Foreword

The other day I unfolded my trusty Brompton and cycled fifty blocks through a deserted Manhattan to my office. Once I finished what I’d come to do, I got back on the bike and – breaking every health and safety regulation in the book – took a ride through the interior of the building. Everything was exactly as I remembered it: the work stations, the photos of loved ones, the potted plants. On one desk, five bottles of hot sauce in a row. On another, a cardigan still lying where it had been thrown, one sleeve hanging limply over the side.

The only thing missing was the people.

As I write in May 2020, the office where I used to work is more or less empty. Instead of the five thousand daily security card swipes we normally see at the New York Times building, currently there are fewer than forty. The only people venturing in nowadays are security guards and a handful of other essential workers.

We don’t expect to even begin re-populating our skyscraper for months yet. Indeed many of us – managers as well as employees – doubt whether we will ever go back to working as we did before. What goes for us, goes for offices across the developed world.

Covid-19 has given the themes of this excellent book added relevance and urgency. By showing how much we can get done without offices, the virus has forced us to ask ourselves fundamental questions about how we work, and how often and in what settings we need to come together to get that work done. Once, employers and employees alike accepted the inevitability of office-working despite the costs and inconvenience involved. Now we all know that we have a choice.

The office will only survive if it demonstrably adds value to our endeavours – if it promotes creativity, enhances team-work, breaks down barriers between disciplines, nurtures a community with bonds that go deeper than the effective execution of each individual’s allotted responsibilities. This agenda – the re-imagining of the traditional office work-space – has been Chris Kane’s preoccupation for more than two decades. He’s had not one but a whole series of opportunities to challenge conventional wisdom and put new ideas to the test at scale. Where is My Office? tells the story of those experiments and the many insights that Chris was able to derive from them. We need these insights now more than ever.
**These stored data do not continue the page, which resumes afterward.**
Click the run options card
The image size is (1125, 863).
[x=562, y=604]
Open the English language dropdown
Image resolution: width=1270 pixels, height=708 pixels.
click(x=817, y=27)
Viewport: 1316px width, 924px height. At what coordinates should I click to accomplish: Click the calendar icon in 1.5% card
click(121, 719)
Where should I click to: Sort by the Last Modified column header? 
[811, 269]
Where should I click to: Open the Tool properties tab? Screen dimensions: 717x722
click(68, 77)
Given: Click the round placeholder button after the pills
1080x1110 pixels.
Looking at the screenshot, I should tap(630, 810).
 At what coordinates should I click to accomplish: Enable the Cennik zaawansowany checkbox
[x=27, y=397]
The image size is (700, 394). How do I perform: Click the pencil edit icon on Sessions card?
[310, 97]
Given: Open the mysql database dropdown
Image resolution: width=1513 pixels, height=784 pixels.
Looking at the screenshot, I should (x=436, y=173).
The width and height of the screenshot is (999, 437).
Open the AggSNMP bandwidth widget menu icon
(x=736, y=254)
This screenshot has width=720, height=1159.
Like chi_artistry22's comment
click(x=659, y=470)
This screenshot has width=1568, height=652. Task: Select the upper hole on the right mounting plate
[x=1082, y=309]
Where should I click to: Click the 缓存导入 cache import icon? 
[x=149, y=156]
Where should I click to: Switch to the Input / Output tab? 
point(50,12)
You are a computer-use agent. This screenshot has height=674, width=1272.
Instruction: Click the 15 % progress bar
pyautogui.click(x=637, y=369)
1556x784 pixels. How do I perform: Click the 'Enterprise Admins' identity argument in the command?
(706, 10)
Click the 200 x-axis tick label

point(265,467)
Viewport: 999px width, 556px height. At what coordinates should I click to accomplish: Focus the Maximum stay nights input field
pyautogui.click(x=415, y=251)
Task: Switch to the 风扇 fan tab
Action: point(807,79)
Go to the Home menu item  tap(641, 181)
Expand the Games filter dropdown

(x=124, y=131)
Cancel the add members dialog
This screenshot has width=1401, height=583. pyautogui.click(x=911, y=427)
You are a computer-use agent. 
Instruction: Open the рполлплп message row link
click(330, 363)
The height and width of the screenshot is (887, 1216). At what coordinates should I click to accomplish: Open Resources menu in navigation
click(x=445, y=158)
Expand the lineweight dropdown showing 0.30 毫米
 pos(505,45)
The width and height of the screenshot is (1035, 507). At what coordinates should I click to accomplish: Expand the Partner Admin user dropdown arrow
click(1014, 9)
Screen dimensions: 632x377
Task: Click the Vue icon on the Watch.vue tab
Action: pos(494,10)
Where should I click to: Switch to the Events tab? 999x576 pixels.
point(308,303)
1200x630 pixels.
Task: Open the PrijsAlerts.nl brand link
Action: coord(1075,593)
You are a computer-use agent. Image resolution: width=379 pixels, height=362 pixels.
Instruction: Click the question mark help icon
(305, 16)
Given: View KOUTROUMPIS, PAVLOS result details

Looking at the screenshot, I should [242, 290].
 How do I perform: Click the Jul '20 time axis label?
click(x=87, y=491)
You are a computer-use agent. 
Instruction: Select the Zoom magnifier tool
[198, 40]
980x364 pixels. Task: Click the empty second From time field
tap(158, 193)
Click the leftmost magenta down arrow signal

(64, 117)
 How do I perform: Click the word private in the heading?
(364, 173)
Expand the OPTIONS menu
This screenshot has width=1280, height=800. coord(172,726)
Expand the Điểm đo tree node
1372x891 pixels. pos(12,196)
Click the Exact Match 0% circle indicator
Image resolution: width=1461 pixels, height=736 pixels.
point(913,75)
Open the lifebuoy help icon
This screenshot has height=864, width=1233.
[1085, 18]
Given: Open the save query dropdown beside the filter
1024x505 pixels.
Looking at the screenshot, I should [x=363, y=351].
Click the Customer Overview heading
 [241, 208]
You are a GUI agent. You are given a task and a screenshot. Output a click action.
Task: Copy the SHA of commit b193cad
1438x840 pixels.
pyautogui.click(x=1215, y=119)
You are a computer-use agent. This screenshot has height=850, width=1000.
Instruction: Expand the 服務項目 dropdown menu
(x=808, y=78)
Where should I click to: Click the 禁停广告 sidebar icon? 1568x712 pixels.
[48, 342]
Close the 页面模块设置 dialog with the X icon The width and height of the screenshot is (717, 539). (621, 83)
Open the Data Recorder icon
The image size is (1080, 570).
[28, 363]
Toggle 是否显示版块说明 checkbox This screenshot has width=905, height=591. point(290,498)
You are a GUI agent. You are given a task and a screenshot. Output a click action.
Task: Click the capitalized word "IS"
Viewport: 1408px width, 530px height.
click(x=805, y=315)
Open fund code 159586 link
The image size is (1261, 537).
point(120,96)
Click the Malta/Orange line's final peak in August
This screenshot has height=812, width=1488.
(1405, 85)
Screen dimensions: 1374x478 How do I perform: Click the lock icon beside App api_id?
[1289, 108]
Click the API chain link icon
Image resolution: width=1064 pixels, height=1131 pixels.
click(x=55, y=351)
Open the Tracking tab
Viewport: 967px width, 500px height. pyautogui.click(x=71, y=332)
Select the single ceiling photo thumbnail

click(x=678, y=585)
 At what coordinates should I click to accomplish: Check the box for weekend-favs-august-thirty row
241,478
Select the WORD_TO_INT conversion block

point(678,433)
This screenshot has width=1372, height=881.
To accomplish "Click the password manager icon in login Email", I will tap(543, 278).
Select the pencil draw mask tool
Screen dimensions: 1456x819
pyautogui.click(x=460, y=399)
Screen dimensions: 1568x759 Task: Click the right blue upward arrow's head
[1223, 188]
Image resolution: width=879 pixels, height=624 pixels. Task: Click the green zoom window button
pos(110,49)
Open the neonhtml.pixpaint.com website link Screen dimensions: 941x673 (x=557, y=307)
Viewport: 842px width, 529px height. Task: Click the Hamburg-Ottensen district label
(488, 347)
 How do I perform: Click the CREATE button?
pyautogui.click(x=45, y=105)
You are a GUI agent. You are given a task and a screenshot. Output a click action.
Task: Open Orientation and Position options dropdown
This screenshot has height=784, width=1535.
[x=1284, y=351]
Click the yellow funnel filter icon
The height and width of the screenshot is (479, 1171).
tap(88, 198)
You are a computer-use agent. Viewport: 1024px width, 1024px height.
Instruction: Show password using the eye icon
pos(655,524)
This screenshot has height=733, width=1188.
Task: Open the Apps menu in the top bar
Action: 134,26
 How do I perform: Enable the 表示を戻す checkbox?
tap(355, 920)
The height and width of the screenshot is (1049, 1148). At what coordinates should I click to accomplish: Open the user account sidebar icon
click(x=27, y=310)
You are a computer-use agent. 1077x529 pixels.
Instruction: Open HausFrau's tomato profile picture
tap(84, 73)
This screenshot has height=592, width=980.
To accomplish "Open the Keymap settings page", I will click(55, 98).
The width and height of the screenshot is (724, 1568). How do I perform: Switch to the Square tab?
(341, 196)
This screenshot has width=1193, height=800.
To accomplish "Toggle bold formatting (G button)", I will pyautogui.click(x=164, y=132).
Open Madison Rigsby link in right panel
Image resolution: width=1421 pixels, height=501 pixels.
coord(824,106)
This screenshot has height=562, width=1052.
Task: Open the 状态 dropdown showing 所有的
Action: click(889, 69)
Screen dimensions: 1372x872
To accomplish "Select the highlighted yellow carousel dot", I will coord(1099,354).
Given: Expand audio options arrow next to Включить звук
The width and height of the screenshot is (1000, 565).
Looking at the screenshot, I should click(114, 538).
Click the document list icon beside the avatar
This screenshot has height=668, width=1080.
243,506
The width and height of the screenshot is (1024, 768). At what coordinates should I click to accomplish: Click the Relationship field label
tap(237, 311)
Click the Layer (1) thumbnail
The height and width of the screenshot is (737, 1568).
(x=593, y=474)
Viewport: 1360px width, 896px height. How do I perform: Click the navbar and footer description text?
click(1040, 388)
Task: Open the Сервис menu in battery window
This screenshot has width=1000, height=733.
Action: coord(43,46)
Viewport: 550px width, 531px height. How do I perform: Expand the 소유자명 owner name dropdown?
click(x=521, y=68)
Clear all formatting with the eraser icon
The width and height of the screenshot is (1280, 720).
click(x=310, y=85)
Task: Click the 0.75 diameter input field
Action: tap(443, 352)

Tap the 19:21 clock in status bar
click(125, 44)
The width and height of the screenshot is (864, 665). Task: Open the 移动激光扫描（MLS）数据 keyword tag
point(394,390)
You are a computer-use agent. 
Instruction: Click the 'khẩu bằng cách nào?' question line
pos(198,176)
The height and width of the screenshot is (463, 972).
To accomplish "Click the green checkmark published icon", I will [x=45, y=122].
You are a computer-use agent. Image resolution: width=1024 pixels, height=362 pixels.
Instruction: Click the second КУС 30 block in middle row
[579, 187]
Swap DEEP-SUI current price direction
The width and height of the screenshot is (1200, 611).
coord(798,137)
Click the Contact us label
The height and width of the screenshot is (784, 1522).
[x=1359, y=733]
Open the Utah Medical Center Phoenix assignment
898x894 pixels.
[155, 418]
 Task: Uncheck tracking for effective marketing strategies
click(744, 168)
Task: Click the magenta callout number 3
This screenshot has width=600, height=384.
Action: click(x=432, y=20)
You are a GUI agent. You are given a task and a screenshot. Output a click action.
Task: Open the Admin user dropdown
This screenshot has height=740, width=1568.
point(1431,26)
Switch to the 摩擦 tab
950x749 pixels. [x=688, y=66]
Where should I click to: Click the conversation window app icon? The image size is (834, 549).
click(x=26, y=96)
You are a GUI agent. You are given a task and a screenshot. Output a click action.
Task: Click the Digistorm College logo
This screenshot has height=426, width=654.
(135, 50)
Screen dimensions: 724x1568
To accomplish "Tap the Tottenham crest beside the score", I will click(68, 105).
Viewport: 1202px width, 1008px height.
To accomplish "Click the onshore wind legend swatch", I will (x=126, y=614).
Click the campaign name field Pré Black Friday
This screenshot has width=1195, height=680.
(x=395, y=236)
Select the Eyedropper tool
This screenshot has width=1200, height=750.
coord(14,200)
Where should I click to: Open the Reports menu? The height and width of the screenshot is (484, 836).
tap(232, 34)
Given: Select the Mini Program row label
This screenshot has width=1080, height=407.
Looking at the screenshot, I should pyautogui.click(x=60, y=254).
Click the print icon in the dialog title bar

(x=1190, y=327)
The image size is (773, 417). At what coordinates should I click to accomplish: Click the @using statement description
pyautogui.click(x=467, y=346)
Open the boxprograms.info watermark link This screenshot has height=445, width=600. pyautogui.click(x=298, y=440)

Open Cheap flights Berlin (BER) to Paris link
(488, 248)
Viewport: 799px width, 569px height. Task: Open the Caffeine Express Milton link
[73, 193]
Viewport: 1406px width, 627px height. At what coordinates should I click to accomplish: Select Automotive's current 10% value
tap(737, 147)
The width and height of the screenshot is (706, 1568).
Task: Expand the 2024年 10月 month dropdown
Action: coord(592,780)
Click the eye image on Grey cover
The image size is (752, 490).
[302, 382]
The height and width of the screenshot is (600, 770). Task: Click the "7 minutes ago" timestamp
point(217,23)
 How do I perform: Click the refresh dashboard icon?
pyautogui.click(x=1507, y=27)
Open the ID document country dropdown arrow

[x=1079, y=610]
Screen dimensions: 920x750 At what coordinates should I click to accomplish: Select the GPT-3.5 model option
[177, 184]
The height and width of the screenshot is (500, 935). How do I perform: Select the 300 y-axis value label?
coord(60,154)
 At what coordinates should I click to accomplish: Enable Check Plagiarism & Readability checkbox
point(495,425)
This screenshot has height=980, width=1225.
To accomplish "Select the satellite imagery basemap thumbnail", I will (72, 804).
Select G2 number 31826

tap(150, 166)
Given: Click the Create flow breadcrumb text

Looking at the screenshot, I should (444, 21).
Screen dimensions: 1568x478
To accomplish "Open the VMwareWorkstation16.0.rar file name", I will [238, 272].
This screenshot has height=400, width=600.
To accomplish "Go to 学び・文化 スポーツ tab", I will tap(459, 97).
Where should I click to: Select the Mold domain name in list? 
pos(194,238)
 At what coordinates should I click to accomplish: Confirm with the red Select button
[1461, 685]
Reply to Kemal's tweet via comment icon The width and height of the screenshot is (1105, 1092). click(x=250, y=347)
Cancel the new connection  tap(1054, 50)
My part in the re-thinking of the office began in the 1990s. By then I’d spent nearly twenty years at the BBC, an organization that combined astonishing and often anarchic creativity with an office environment redolent of the mid-century British civil service at its worst: drab desks, green and brown decor, flat fluorescent light. Environment and management culture often went hand in hand. It was an inner sanctum and a drinks cabinet for the bosses; open plan and tepid tea for the rest of us.

On the fabled sixth floor of Television Centre, where the most senior executives had their suites, the bathrooms were kept locked, and the one key entrusted to one of the corporation’s fiercest assistants to ensure that the leaders of the world’s greatest television service would never have to place their posteriors on a toilet seat that had previously been used by an underling.

Of course it couldn’t last. By the turn of the century, neither the BBC’s physical or technological infrastructure were fit for purpose. It had been obvious for years that the future was digital. By the millennium, we’d also come to realize that it would be distributed. Whether news, drama or feature, content would be increasingly made on location rather than in central studios. Talent itself was becoming increasingly portable. The old arguments in favour of a massive concentration of investment and operations in London no longer made either practical or political sense.

Soon a vision of a very different BBC took shape with a re-imagined Broadcasting House in central London and new fully digital broadcast and production centres across the UK. We then began the boldest set of building projects in the history of the Corporation – projects which were often the critical first piece of even more ambitious public/private schemes for urban regeneration. Chris Kane played a significant part in much of this, as you’ll discover in the chapters that follow.

But the office revolution went deeper and broader than this. In broadcasting as in so many other industries, the twentieth-century model of a division of labour between separate siloes of expertise, each with their own offices and hierarchies, was also breaking down. Nearly all the new challenges were multi-disciplinary and were best solved by agile teams coordinated by empowered junior front-line leaders. Silicon Valley had demonstrated years earlier that teams like these work best when their members sit together in informal and inspirational shared spaces. The reasons are practical – it’s much easier to keep a team in sync when everyone’s in the same room – but also psychological: teams who no longer sense the beady eyes of their host departments on them feel far more able to take risks and try new ideas.

This revolution in team-working wasn’t limited to the BBC or the media industry. It’s been unfolding across sectors and around the world. One of the few positive impacts of the coronavirus crisis may well be a further acceleration of our transition from the regimented offices of the past (and the archaic management philosophy that built them) to something more flexible, more individuated, more human-shaped.

The best new talent requires it. Our more seasoned colleagues have found they prefer it. The sheer speed at which the future is hurtling towards us demands it.